▶ Problem to work on
This exercise asks for a copy of each line in the records below with the word "computer" in it.

▶ Saved entries
---
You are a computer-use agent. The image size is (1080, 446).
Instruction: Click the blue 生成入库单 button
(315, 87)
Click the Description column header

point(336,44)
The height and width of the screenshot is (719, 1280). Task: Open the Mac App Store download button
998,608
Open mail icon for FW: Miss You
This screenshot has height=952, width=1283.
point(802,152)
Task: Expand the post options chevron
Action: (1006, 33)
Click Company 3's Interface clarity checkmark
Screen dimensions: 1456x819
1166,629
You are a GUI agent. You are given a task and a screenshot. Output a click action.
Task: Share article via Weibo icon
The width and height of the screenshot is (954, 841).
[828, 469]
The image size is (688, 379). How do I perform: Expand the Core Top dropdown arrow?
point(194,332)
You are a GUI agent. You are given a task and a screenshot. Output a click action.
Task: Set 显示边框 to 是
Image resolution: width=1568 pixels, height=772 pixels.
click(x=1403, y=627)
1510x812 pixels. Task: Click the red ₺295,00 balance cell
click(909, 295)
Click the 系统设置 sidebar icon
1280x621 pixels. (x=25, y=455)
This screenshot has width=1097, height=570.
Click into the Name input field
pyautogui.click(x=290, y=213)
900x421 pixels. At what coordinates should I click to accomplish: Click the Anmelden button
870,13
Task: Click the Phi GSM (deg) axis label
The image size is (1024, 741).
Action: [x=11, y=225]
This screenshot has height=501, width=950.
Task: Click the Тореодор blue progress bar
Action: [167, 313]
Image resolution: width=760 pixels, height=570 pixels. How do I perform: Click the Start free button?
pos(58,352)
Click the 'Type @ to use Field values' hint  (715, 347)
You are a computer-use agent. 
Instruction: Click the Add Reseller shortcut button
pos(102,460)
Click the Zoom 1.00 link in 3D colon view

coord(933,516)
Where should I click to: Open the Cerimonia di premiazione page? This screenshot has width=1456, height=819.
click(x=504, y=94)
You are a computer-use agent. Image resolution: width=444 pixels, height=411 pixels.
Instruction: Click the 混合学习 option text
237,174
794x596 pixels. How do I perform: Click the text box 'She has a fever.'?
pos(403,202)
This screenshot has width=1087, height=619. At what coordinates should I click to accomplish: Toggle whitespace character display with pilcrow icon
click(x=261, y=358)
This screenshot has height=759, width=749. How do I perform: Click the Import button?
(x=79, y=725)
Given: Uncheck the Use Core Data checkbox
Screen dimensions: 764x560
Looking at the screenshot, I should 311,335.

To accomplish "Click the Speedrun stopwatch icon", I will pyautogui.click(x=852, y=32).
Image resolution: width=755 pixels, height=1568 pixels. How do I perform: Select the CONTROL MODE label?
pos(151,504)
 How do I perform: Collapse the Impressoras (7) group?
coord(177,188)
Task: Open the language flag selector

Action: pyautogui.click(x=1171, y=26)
---
▶ Completed exercise
You are a computer-use agent. The image size is (1080, 446).
You are a computer-use agent. 
You are a computer-use agent. Image resolution: width=444 pixels, height=411 pixels.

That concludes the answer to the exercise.